■ **EXERCISE AIM**: Retype the entries below word for word, leaving out every picture.

________________________________________

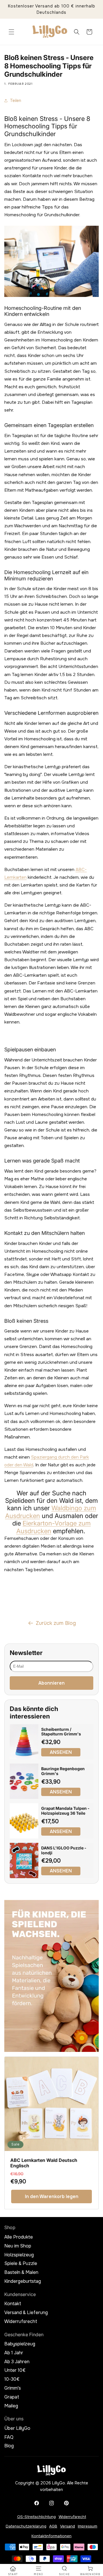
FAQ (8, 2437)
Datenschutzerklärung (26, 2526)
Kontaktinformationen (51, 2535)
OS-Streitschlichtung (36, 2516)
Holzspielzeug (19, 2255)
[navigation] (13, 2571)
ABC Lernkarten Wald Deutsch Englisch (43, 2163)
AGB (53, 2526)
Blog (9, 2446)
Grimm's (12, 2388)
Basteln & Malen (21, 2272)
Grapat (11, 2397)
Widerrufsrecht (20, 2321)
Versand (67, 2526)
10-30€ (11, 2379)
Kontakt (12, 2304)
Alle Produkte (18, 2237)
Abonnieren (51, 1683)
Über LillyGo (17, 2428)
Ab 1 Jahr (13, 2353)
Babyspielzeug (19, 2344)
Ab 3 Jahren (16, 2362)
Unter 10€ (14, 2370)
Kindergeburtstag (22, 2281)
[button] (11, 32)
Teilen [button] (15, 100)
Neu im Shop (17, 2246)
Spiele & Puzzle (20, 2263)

________________________________________

■ **OUTPUT**:
FAQ (8, 2437)
Datenschutzerklärung (26, 2526)
Kontaktinformationen (51, 2535)
OS-Streitschlichtung (36, 2516)
Holzspielzeug (19, 2255)
[navigation] (13, 2571)
ABC Lernkarten Wald Deutsch Englisch (43, 2163)
AGB (53, 2526)
Blog (9, 2446)
Grimm's (12, 2388)
Basteln & Malen (21, 2272)
Grapat (11, 2397)
Widerrufsrecht (20, 2321)
Versand (67, 2526)
10-30€ (11, 2379)
Kontakt (12, 2304)
Alle Produkte (18, 2237)
Abonnieren (51, 1683)
Über LillyGo (17, 2428)
Ab 1 Jahr (13, 2353)
Babyspielzeug (19, 2344)
Ab 3 Jahren (16, 2362)
Unter 10€ (14, 2370)
Kindergeburtstag (22, 2281)
[button] (11, 32)
Teilen [button] (15, 100)
Neu im Shop (17, 2246)
Spiele & Puzzle (20, 2263)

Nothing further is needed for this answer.